House Votes To End All Major New Rules, Again

Critics say the measure is a giveaway to special interests.

WASHINGTON -- A bill that critics say would make any significant new regulation all but impossible easily passed the House Tuesday.

The measure, known as the REINS Act, for Regulations from the Executive In Need of Scrutiny, would require the Obama administration to first weigh the potential costs of any new significant regulation -- not just public health or other benefits -- and then give Congress the power to squash any new rule with large economic impacts, set at $100 million or more.

Under the legislation, if Congress failed to act on a new regulation within 70 legislative days, the regulation would effectively be blocked, regardless of whatever harm it was meant to address.

Supporters of the bill said it's needed because endless government regulations are crushing small businesses.

“I introduced the REINS Act because people in my home state of Indiana want to hold someone -- someone -- accountable for the job-killing rules and regulations coming out of Washington, D.C.,” said Rep. Todd Young (R-Ind.).

“It's about holding federal officials at federal agencies and the Congress of the United states accountable for the harmful regulations drummed up each year, regulations which are laws in everything but name,” Young added. “They hurt American jobs and wages when they're implemented and they need an additional filter of accountability here in the people's House.”

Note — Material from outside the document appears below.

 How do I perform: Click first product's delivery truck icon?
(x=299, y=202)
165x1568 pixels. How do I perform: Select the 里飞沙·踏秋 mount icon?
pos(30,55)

But opponents of the measure -- every Democrat in the House but two -- countered that the legislation is actually a giveaway to special interests that would get a shot to block new safety or health measures not just when Congress first proposes them, but also when a federal agency attempts to write rules based on a law. Congress, in effect, would get to be a second regulator.

“Congress would sort of put itself in the position of the executive branch. It would basically flip the separation of powers, and no regulation would ever happen unless Congress became the regulator, and said ‘Go do this,’” Rep. Jared Huffman (D-Calif.) said in an interview with HuffPost.

Huffman used to work for the Natural Resources Defense Counsel, which has opposed the REINS Act for years, pointing to the valuable effects regulations have had cleaning the water and air and protecting consumers.

Huffman argued that the GOP-led House is hardly who Americans want to be in charge of preserving such gains.

“What we don’t need is to flip the separation of powers and put the bunch that brought us the government shutdown in charge of all regulation in the country,” Huffman said. “These are the folks that are having a hard enough time governing right now. To give them even more authority over stuff as critical as our public health and consumer protection and our environment is a pretty crazy idea.”

The bill is part of a broader push by House Republicans to hamper regulation. Early this year, it also passed the Regulatory Accountability Act, which targets even independent agencies, such as the Securities and Exchange Commission. President Barack Obama has threatened to veto all such legislation.

The bill has passed the House several times before, but it never advanced in the Senate under Democratic control. That could change with Senate Majority Leader Mitch McConnell (R-Ky.) now in charge. Sen. Rand Paul (R-Ky.) -- who McConnell backs for the White House -- has proposed companion legislation in the upper chamber, and stands a chance of getting a vote.

Still, the measure would be unlikely to attract the six Democrats that would be required to win a 60-vote supermajority needed to break a filibuster there.